SUPPLIED DATA
##############################

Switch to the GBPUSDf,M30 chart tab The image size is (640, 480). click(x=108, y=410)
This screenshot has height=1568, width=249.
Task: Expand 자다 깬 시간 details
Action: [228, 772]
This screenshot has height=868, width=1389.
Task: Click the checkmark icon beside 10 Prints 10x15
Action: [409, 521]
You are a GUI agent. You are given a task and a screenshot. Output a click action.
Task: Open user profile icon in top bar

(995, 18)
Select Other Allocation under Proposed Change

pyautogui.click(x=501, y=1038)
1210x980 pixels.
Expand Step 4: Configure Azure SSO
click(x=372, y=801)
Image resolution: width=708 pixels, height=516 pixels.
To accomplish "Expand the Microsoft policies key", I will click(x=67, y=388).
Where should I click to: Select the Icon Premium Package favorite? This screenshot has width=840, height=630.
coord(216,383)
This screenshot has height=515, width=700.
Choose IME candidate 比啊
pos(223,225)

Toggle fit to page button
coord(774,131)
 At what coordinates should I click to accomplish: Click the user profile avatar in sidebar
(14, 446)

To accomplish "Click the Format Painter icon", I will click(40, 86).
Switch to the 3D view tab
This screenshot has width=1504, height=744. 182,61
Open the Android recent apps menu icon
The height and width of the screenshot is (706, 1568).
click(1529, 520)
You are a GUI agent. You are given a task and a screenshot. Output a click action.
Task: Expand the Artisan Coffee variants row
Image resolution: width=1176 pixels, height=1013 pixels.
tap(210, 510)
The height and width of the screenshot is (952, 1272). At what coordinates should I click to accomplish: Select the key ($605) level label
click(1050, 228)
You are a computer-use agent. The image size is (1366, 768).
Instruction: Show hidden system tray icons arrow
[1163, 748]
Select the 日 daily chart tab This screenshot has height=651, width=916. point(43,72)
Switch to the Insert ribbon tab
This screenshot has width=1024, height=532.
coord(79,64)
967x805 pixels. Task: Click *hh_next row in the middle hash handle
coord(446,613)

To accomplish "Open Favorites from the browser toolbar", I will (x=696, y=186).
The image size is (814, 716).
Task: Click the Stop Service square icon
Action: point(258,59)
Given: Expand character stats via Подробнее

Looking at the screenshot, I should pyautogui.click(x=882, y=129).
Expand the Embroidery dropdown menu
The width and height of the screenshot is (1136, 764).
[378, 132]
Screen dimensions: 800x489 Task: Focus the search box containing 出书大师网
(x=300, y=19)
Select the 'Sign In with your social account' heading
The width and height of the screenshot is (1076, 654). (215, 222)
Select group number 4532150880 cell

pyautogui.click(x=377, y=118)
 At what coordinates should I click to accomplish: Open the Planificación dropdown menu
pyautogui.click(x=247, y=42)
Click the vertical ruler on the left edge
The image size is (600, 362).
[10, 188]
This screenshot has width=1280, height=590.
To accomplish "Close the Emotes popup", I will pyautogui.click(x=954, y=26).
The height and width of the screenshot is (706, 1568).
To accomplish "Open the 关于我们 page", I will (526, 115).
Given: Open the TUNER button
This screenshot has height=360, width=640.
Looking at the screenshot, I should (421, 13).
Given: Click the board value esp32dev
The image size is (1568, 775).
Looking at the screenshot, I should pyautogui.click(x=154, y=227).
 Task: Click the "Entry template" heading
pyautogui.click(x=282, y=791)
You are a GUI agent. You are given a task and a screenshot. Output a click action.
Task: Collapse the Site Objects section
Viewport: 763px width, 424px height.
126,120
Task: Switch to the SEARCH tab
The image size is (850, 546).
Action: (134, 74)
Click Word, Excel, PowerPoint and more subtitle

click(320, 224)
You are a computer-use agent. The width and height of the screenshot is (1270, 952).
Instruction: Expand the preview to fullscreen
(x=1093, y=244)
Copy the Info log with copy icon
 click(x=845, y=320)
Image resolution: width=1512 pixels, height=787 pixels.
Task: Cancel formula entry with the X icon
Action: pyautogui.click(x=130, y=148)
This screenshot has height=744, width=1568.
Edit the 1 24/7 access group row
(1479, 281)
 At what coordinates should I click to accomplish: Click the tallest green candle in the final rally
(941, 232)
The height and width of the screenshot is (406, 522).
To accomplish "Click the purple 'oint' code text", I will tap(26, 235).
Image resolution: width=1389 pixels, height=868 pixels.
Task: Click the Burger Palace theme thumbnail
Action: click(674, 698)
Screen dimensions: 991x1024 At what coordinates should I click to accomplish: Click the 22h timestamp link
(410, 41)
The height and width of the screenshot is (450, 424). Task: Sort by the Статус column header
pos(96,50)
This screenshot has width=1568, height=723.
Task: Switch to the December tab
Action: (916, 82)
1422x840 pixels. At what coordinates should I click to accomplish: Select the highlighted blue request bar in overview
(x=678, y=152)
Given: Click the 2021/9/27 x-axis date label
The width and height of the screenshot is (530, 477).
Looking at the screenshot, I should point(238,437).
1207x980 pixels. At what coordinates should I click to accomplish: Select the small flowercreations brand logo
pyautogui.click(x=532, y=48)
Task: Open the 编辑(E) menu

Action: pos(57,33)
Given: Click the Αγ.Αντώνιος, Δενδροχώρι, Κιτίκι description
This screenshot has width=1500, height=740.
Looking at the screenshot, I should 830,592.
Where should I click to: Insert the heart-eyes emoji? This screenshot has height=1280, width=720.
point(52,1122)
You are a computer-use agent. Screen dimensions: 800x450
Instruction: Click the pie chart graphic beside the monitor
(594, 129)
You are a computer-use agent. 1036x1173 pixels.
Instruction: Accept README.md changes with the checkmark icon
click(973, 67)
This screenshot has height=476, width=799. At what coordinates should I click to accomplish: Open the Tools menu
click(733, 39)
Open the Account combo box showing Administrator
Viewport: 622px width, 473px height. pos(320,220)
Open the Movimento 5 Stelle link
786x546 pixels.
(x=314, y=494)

##############################

What's wanted is a faithful copy of each entry above.

EXERCISE SOLUTION
Switch to the GBPUSDf,M30 chart tab The image size is (640, 480). click(x=108, y=410)
This screenshot has height=1568, width=249.
Task: Expand 자다 깬 시간 details
Action: [228, 772]
This screenshot has height=868, width=1389.
Task: Click the checkmark icon beside 10 Prints 10x15
Action: [409, 521]
You are a GUI agent. You are given a task and a screenshot. Output a click action.
Task: Open user profile icon in top bar

(995, 18)
Select Other Allocation under Proposed Change

pyautogui.click(x=501, y=1038)
1210x980 pixels.
Expand Step 4: Configure Azure SSO
click(x=372, y=801)
Image resolution: width=708 pixels, height=516 pixels.
To accomplish "Expand the Microsoft policies key", I will click(x=67, y=388).
Where should I click to: Select the Icon Premium Package favorite? This screenshot has width=840, height=630.
coord(216,383)
This screenshot has height=515, width=700.
Choose IME candidate 比啊
pos(223,225)

Toggle fit to page button
coord(774,131)
 At what coordinates should I click to accomplish: Click the user profile avatar in sidebar
(14, 446)

To accomplish "Click the Format Painter icon", I will click(40, 86).
Switch to the 3D view tab
This screenshot has width=1504, height=744. 182,61
Open the Android recent apps menu icon
The height and width of the screenshot is (706, 1568).
click(1529, 520)
You are a GUI agent. You are given a task and a screenshot. Output a click action.
Task: Expand the Artisan Coffee variants row
Image resolution: width=1176 pixels, height=1013 pixels.
tap(210, 510)
The height and width of the screenshot is (952, 1272). At what coordinates should I click to accomplish: Select the key ($605) level label
click(1050, 228)
You are a computer-use agent. The image size is (1366, 768).
Instruction: Show hidden system tray icons arrow
[1163, 748]
Select the 日 daily chart tab This screenshot has height=651, width=916. point(43,72)
Switch to the Insert ribbon tab
This screenshot has width=1024, height=532.
coord(79,64)
967x805 pixels. Task: Click *hh_next row in the middle hash handle
coord(446,613)

To accomplish "Open Favorites from the browser toolbar", I will (x=696, y=186).
The image size is (814, 716).
Task: Click the Stop Service square icon
Action: point(258,59)
Given: Expand character stats via Подробнее

Looking at the screenshot, I should pyautogui.click(x=882, y=129).
Expand the Embroidery dropdown menu
The width and height of the screenshot is (1136, 764).
[378, 132]
Screen dimensions: 800x489 Task: Focus the search box containing 出书大师网
(x=300, y=19)
Select the 'Sign In with your social account' heading
The width and height of the screenshot is (1076, 654). (215, 222)
Select group number 4532150880 cell

pyautogui.click(x=377, y=118)
 At what coordinates should I click to accomplish: Open the Planificación dropdown menu
pyautogui.click(x=247, y=42)
Click the vertical ruler on the left edge
The image size is (600, 362).
[10, 188]
This screenshot has width=1280, height=590.
To accomplish "Close the Emotes popup", I will pyautogui.click(x=954, y=26).
The height and width of the screenshot is (706, 1568).
To accomplish "Open the 关于我们 page", I will (526, 115).
Given: Open the TUNER button
This screenshot has height=360, width=640.
Looking at the screenshot, I should (421, 13).
Given: Click the board value esp32dev
The image size is (1568, 775).
Looking at the screenshot, I should pyautogui.click(x=154, y=227).
 Task: Click the "Entry template" heading
pyautogui.click(x=282, y=791)
You are a GUI agent. You are given a task and a screenshot. Output a click action.
Task: Collapse the Site Objects section
Viewport: 763px width, 424px height.
126,120
Task: Switch to the SEARCH tab
The image size is (850, 546).
Action: (134, 74)
Click Word, Excel, PowerPoint and more subtitle

click(320, 224)
You are a computer-use agent. The width and height of the screenshot is (1270, 952).
Instruction: Expand the preview to fullscreen
(x=1093, y=244)
Copy the Info log with copy icon
 click(x=845, y=320)
Image resolution: width=1512 pixels, height=787 pixels.
Task: Cancel formula entry with the X icon
Action: pyautogui.click(x=130, y=148)
This screenshot has height=744, width=1568.
Edit the 1 24/7 access group row
(1479, 281)
 At what coordinates should I click to accomplish: Click the tallest green candle in the final rally
(941, 232)
The height and width of the screenshot is (406, 522).
To accomplish "Click the purple 'oint' code text", I will tap(26, 235).
Image resolution: width=1389 pixels, height=868 pixels.
Task: Click the Burger Palace theme thumbnail
Action: click(674, 698)
Screen dimensions: 991x1024 At what coordinates should I click to accomplish: Click the 22h timestamp link
(410, 41)
The height and width of the screenshot is (450, 424). Task: Sort by the Статус column header
pos(96,50)
This screenshot has width=1568, height=723.
Task: Switch to the December tab
Action: (916, 82)
1422x840 pixels. At what coordinates should I click to accomplish: Select the highlighted blue request bar in overview
(x=678, y=152)
Given: Click the 2021/9/27 x-axis date label
The width and height of the screenshot is (530, 477).
Looking at the screenshot, I should point(238,437).
1207x980 pixels. At what coordinates should I click to accomplish: Select the small flowercreations brand logo
pyautogui.click(x=532, y=48)
Task: Open the 编辑(E) menu

Action: pos(57,33)
Given: Click the Αγ.Αντώνιος, Δενδροχώρι, Κιτίκι description
This screenshot has width=1500, height=740.
Looking at the screenshot, I should 830,592.
Where should I click to: Insert the heart-eyes emoji? This screenshot has height=1280, width=720.
point(52,1122)
You are a computer-use agent. Screen dimensions: 800x450
Instruction: Click the pie chart graphic beside the monitor
(594, 129)
You are a computer-use agent. 1036x1173 pixels.
Instruction: Accept README.md changes with the checkmark icon
click(973, 67)
This screenshot has height=476, width=799. At what coordinates should I click to accomplish: Open the Tools menu
click(733, 39)
Open the Account combo box showing Administrator
Viewport: 622px width, 473px height. pos(320,220)
Open the Movimento 5 Stelle link
786x546 pixels.
(x=314, y=494)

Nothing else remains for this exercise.